B6 is not stored in the body. Therefore, it is important to eat a healthy diet that supplies the daily need for this essential nutrient.
Foods Rich in Vitamin B6
Natural food sources high in vitamin B6 include the following: sweet potatoes, potatoes, spinach, cabbage, turnip greens, garlic, winter squash, bok choy, bell peppers, avocado, green peas, tuna, chicken, turkey, beef, salmon, lentils, lima beans, pinto beans, banana, and sunflower seeds.
Vitamin B6 Deficiency
Deficiency causes depression and cognitive problems, skin inflammation, burning feet, sore tongue, anemia, and chronic inflammation of the body. Severe deficiency can lead to convulsions. B6 is important for liver detoxification and immune system function. Severe deficiencies are rare, however, mild deficiencies are common.
How Vitamin B6 Is Used Therapeutically
B6 has been proven to be a successful treatment for morning sickness, to lower homocysteine levels, and to treat tardive dyskinesia.
The best-known use of B6 is to treat PMS, however, double blind studies have not confirmed its efficacy.
Studies have proven its aid in treating children with asthma in the reduction of medications, but studies on adults with asthma have not shown the same result.
An evidence is incomplete or contradictory in regards to benefits in treating depression, vertigo, dermatitis, schizophrenia, prevention of kidney stones, HIV, photosensitivity, and diabetes during pregnancy.
In reading the literature it appears that many studies have been conducted with small groups and many of the studies have not been set up properly. It is also suspect that none of the studies have been conducted with B-complex vitamins since B vitamins always work together.

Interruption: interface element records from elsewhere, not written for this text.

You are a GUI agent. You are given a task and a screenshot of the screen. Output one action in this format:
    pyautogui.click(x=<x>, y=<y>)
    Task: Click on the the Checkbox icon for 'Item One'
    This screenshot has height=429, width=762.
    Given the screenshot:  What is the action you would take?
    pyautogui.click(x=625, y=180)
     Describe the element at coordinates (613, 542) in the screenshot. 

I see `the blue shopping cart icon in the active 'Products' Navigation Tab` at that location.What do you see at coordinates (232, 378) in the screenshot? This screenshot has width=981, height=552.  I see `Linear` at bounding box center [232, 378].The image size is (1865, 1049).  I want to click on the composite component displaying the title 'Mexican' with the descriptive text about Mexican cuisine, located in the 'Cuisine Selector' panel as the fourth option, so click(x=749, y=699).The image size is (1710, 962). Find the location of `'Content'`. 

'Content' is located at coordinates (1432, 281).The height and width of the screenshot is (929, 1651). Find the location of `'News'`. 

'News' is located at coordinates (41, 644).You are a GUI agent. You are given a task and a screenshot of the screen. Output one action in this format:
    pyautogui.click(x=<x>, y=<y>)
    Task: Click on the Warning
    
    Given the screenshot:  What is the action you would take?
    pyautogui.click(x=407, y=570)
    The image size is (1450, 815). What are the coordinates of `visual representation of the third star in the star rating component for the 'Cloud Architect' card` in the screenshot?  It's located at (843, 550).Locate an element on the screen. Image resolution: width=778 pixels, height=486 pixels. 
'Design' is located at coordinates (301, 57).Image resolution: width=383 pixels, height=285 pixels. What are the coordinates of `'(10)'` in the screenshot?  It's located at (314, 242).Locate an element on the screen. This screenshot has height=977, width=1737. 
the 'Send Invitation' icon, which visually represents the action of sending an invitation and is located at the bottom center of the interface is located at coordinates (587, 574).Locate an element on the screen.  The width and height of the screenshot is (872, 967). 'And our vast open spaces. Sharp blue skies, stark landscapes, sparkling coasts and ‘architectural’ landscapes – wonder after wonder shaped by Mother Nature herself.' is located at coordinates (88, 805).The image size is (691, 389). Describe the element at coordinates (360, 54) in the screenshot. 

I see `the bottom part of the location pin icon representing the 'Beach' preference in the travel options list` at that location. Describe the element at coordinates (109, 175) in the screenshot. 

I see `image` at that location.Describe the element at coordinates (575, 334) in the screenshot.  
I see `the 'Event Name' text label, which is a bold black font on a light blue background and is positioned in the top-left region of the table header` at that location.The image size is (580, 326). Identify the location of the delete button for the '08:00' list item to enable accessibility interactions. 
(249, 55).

Remember, if supplementing B6, it is best to take B6 along with the other B vitamins in a B complex, because any long-term use of a singular B vitamin will cause an imbalance in the others. B-complex formulas are available with higher B6 that maintains a working balance of these precious vitamins.
Managing PMS with B6
With a healthy diet, good whole food multivitamin/mineral supplementation and balanced fats (these are necessary for proper B vitamin assimilation), and a complex B vitamin that’s heavy on the B6, many people have been able to manage their PMS symptoms down to almost non-existent. Your gut also needs to be balanced in order to properly assimilate b vitamins.